- _SUPPLIED DATA_:
^^^^^^^^
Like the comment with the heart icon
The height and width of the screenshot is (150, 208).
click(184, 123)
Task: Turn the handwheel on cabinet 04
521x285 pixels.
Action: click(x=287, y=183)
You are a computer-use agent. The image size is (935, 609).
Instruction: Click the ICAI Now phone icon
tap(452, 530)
^^^^^^^^
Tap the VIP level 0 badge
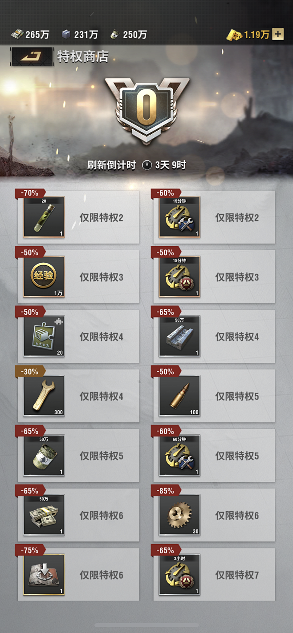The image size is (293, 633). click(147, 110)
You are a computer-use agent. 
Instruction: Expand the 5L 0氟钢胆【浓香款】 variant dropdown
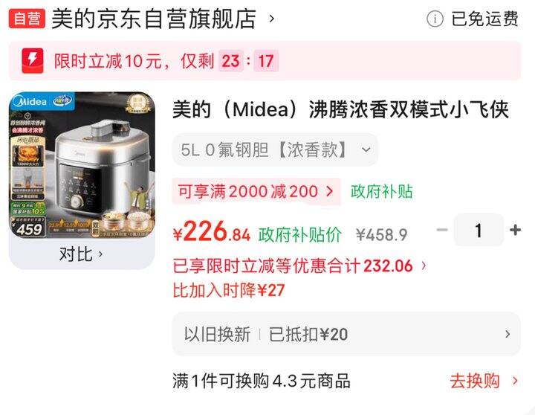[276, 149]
^^^^^^^^
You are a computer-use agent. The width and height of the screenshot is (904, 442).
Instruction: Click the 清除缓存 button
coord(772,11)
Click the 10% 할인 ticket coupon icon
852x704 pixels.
^^^^^^^^
- _WRITTEN INSTRUCTION_: Scale the lines from the line with "You are a computer-use agent. The image" to the line with "tap(452, 530)", both included, by copying them out again in full, requests too, and multiplying every coordinate in the answers by 0.75, rounded to whole numbers with halves rounded up. Leave all other numbers unchanged and copy nothing outside those lines.

- _WORKED SOLUTION_:
You are a computer-use agent. The image size is (935, 609).
Instruction: Click the ICAI Now phone icon
tap(339, 398)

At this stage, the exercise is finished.